With the Google One upgrade aside, both free and premium accounts display very little difference with the additional storage quotas being the main driver for many wanting to upgrade I’m sure.
Access to Google Drive is based upon use of the multifunctional Google account login system, this system is what powers all other publicly accessible Google services. Multi-factor authentication is available alongside the other Google login security features (I am NOT a robot!).
Unfortunately, Google Drive does not feature any form of built-in, user definable (zero knowledge) encryption on either the free or premium Google Drive accounts. This is in contrast to close competitor, Microsoft, who now offer such encryption via their Personal Vault service.
As such if you need to make use of zero knowledge encryption with Google Drive you will need to rely on another tool such as NordLocker.
Google has a very useful help system available from within the Drive web-interface itself, this provides easy access to help articles via a search box (this is Google after all). Additional support can be gained via email with this same help box providing an option to email the Google Drive support team.
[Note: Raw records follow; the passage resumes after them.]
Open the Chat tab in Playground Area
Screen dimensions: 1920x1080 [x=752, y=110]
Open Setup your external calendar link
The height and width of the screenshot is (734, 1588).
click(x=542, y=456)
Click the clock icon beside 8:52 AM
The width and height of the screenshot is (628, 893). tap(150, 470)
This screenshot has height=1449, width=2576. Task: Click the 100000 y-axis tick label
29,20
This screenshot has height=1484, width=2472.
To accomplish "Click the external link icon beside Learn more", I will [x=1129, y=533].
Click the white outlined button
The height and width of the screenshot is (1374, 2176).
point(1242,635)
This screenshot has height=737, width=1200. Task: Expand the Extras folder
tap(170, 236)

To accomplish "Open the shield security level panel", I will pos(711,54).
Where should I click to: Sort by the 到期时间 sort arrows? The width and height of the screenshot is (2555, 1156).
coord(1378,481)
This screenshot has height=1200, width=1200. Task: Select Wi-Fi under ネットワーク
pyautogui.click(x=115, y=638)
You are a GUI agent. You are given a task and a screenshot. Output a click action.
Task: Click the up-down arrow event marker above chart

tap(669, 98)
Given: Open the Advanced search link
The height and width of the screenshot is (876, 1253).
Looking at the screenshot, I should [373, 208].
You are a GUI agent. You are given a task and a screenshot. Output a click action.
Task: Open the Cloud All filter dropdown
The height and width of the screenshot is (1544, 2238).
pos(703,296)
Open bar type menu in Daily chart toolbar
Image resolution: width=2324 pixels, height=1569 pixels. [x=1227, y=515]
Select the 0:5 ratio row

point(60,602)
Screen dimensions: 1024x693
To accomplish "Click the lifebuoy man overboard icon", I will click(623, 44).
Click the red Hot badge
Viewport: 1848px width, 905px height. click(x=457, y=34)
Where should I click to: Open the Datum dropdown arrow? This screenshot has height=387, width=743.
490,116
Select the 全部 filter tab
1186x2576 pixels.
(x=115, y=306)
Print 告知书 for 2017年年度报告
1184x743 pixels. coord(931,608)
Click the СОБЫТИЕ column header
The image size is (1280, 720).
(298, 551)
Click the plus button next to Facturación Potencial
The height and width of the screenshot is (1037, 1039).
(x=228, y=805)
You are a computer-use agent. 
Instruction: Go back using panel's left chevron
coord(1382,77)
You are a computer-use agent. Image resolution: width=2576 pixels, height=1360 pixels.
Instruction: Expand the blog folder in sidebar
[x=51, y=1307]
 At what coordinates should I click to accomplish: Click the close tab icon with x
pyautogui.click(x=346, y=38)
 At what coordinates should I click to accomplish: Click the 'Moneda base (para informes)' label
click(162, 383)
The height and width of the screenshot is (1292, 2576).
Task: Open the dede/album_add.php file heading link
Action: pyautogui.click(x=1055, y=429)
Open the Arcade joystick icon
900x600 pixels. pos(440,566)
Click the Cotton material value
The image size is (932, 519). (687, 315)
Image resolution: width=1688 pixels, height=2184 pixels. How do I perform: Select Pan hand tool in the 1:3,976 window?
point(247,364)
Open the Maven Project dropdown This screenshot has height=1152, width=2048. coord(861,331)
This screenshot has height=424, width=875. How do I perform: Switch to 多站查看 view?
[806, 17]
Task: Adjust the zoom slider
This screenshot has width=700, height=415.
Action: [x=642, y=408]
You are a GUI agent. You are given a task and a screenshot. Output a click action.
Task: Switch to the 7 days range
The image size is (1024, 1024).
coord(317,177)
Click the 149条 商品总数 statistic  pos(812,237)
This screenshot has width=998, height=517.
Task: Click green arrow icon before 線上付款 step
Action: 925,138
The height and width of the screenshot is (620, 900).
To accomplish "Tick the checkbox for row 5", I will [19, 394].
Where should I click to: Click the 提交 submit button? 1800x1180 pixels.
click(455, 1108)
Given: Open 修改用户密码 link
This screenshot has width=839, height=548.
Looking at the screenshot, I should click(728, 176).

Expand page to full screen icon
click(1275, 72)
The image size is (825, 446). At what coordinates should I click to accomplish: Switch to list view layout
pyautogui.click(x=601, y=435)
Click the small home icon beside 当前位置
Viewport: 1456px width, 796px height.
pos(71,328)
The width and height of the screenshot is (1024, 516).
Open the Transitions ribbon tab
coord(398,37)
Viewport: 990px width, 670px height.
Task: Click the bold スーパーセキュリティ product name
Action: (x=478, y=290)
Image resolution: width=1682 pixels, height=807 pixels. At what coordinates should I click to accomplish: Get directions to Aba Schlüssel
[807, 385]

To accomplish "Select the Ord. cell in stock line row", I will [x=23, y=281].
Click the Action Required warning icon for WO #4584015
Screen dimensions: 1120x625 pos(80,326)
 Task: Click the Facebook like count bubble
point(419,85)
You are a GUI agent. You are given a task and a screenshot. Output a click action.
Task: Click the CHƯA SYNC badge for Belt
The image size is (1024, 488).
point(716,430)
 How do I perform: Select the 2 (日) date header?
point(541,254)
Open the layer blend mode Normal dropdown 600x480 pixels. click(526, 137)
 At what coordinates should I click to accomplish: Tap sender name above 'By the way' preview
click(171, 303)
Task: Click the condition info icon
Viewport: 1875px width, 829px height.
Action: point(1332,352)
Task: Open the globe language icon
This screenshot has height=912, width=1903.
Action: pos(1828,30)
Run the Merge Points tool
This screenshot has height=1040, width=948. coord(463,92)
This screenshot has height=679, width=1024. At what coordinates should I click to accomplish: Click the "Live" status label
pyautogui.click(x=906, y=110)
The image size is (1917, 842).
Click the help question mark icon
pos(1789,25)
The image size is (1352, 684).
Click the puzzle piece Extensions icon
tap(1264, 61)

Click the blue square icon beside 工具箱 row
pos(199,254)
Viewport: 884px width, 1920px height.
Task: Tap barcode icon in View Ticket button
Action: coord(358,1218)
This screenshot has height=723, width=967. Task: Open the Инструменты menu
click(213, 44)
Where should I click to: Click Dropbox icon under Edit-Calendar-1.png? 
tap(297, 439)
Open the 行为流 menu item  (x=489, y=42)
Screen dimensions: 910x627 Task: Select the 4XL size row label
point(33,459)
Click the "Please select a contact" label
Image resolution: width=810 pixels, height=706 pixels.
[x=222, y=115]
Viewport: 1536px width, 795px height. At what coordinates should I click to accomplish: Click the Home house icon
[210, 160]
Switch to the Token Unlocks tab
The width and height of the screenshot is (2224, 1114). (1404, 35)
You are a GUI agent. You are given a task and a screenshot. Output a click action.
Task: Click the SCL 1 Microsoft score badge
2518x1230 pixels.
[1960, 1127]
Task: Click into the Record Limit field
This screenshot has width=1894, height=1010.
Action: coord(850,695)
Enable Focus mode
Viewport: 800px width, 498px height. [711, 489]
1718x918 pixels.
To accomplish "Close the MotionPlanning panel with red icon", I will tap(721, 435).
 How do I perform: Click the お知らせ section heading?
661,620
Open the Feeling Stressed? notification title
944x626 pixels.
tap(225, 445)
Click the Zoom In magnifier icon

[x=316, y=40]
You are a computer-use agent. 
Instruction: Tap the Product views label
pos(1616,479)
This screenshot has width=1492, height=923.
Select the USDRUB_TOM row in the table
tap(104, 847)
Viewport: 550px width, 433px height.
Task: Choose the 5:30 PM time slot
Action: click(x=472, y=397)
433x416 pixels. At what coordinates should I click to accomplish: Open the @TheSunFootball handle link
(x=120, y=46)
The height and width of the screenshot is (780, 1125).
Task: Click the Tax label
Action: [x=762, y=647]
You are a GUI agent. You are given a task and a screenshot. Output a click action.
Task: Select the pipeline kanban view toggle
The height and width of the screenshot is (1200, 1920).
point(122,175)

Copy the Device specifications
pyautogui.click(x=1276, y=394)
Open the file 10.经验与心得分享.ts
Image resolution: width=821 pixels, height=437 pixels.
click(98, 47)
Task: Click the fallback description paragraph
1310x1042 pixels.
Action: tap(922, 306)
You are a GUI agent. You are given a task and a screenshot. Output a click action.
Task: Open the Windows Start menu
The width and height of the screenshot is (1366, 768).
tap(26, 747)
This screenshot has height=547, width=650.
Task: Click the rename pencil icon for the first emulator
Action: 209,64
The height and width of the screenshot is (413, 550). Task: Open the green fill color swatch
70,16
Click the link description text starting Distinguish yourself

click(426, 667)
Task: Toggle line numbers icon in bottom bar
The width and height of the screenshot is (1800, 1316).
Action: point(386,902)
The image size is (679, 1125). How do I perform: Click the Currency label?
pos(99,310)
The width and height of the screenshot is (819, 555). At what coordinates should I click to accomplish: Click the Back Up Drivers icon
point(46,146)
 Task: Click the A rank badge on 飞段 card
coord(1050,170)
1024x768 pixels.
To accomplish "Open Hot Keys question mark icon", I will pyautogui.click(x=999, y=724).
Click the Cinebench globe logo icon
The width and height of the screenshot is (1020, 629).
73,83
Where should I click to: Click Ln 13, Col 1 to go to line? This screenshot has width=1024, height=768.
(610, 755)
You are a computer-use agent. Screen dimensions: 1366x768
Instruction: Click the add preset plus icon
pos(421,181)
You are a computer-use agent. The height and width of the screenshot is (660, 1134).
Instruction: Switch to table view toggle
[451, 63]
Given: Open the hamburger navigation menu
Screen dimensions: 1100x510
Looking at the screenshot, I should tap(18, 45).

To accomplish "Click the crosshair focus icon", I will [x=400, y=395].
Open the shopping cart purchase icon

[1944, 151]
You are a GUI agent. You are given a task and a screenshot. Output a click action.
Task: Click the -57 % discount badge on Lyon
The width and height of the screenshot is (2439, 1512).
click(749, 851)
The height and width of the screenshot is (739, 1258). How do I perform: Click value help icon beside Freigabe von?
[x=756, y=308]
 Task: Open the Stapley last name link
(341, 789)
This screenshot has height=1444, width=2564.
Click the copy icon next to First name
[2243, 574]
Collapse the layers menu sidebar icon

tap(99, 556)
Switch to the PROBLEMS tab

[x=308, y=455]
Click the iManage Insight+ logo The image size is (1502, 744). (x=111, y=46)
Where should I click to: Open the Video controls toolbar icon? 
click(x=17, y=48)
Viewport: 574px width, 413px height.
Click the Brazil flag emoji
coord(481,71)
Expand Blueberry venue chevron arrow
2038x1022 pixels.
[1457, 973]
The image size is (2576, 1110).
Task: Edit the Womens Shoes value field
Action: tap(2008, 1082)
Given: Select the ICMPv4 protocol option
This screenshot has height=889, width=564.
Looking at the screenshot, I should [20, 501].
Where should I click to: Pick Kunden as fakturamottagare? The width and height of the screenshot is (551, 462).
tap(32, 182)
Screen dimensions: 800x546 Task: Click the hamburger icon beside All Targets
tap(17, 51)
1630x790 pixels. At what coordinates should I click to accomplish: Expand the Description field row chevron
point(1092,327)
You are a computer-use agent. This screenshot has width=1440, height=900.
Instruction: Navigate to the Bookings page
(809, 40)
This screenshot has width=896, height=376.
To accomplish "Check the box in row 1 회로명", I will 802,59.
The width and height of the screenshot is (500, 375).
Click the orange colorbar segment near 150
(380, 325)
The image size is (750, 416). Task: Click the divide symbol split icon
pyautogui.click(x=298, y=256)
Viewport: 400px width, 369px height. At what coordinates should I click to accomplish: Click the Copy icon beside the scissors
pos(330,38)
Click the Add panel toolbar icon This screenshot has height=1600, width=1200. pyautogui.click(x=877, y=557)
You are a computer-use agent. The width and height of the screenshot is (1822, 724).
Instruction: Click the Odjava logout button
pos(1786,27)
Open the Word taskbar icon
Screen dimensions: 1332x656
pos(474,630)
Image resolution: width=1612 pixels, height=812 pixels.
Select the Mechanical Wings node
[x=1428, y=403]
Google Drive is initially available as a free account featuring use of the Google Docs Suite apps and a generous 15GB of storage space included.
Upgrades now come under the Google One branding and start with 100GB of additional storage (plus some other member benefits) for as little as $1.99 / month (or $19.99 / year).
Google One pricing is currently as follows:
100GB: $1.99 / month ($19.99 / year)
200GB: $2.99 / month ($29.99 / year)
2TB: $9.99 / month ($99.99 / year)
You can find out more about the Google One service upgrades by clicking here.
Google Drive stands out as a leading cloud storage service thanks to the generous free storage quotas, the great desktop synchronisation software and the built-in suite of productivity apps among many other factors. The inclusion of unlimited, high quality, photo uploads from a smartphone device is also a major plus point for many looking for a new cloud drive provider.
It would be fair to say Google Drive really does offer everything you could ever need from a cloud drive service, this is thanks to the great desktop client software on offer alongside the excellent web-interface and the very usable smartphone apps. All of which are fully functional on both the free and premium accounts
It is great to see link sharing, document collaboration tools and real-time desktop synchronisation are also included, but the lack of any built-in encryption tools or the inability to password protect shared links might make this unsuitable for some.
Overall a great, free to use, cloud drive service, a great job here Google!